Stored items from a collection
= = = = =

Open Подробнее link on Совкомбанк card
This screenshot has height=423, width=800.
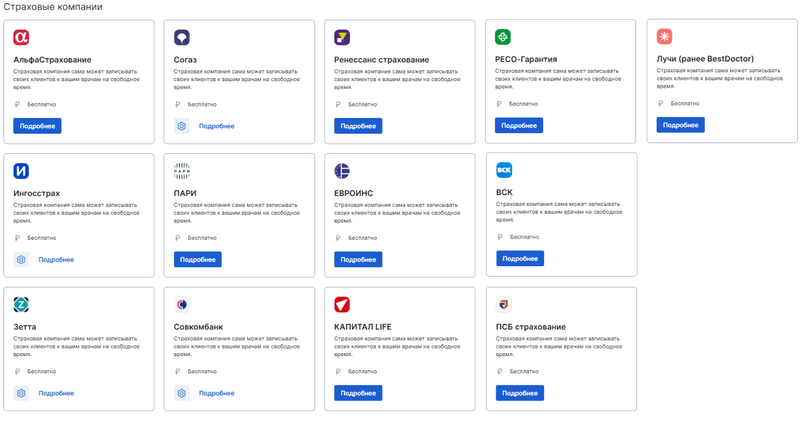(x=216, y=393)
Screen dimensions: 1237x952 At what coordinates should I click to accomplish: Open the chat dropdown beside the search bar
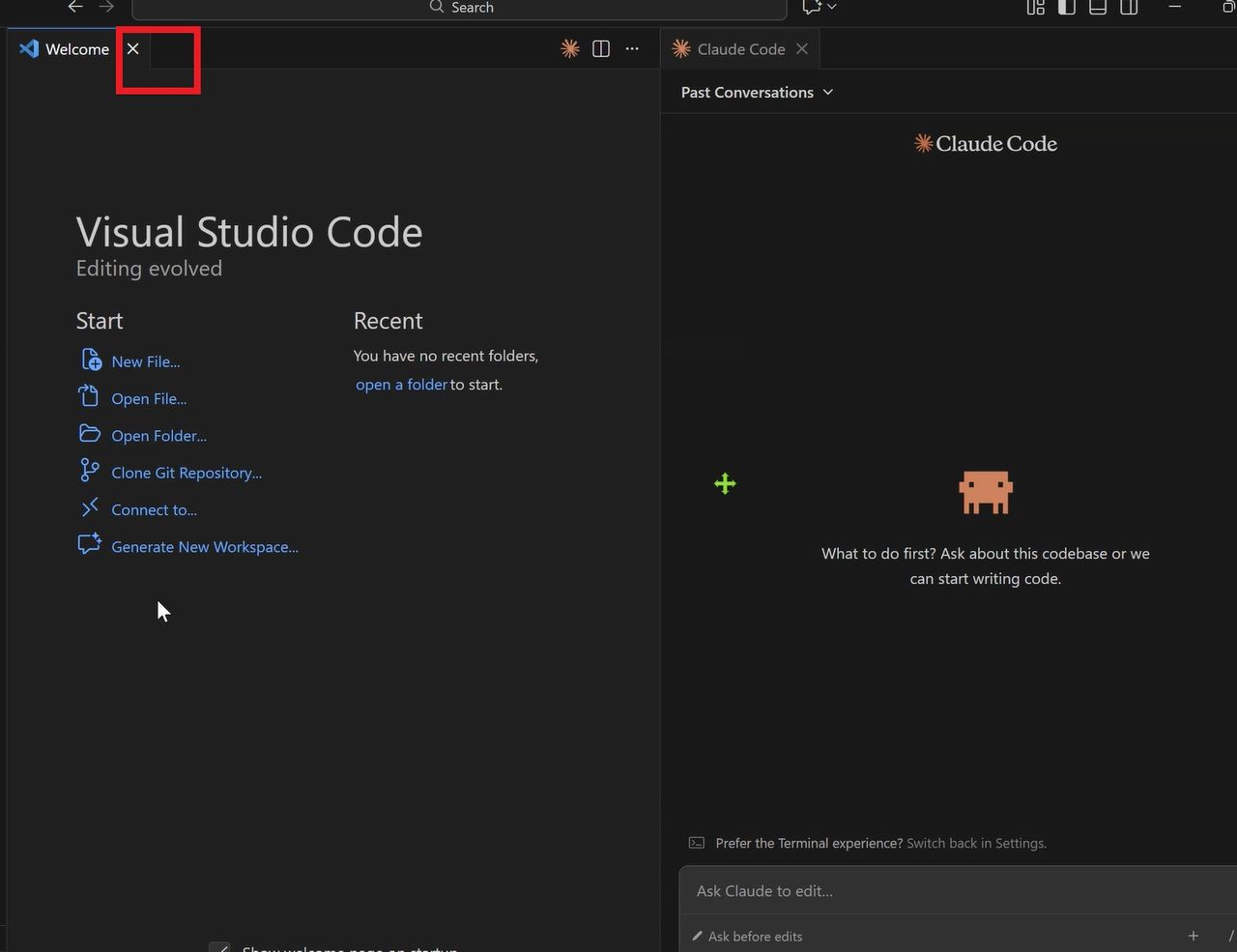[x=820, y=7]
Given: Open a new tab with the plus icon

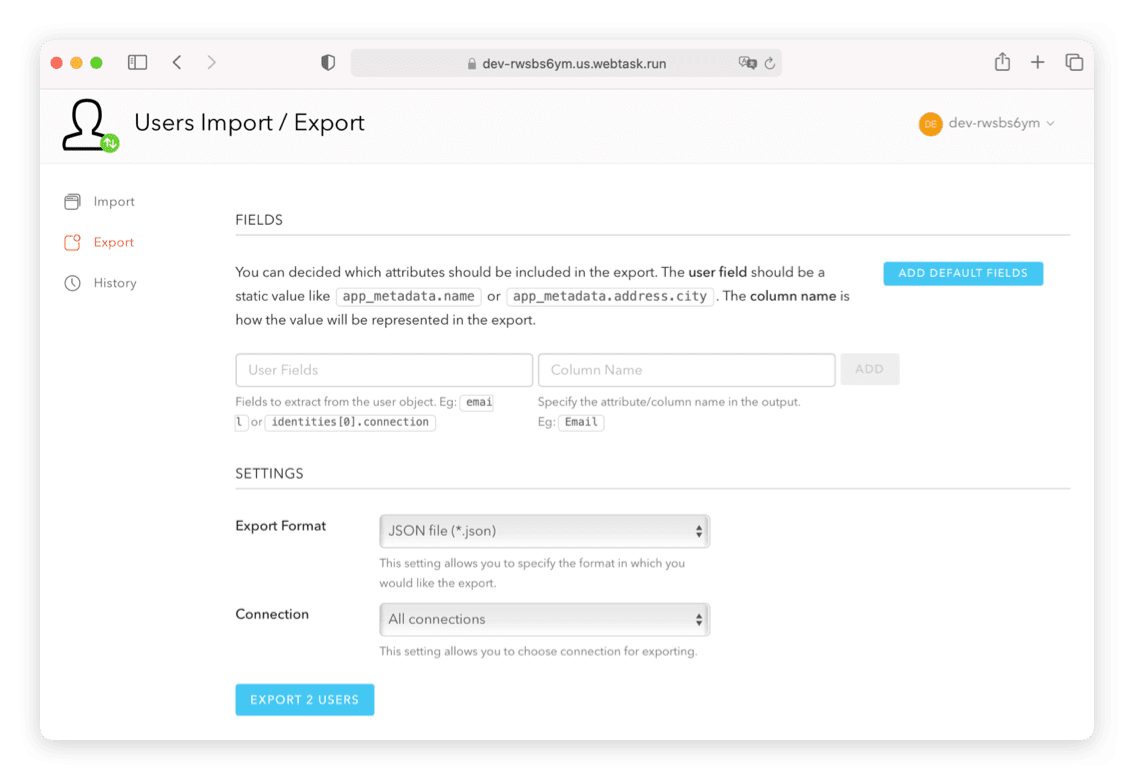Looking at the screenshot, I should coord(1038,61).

= = = = =

• Task objective: A word-for-word repetition of the data above, without pictures, is the expected answer.

• Expected answer:
Open Подробнее link on Совкомбанк card
This screenshot has height=423, width=800.
(x=216, y=393)
Screen dimensions: 1237x952 At what coordinates should I click to accomplish: Open the chat dropdown beside the search bar
[x=820, y=7]
Given: Open a new tab with the plus icon

Looking at the screenshot, I should coord(1038,61).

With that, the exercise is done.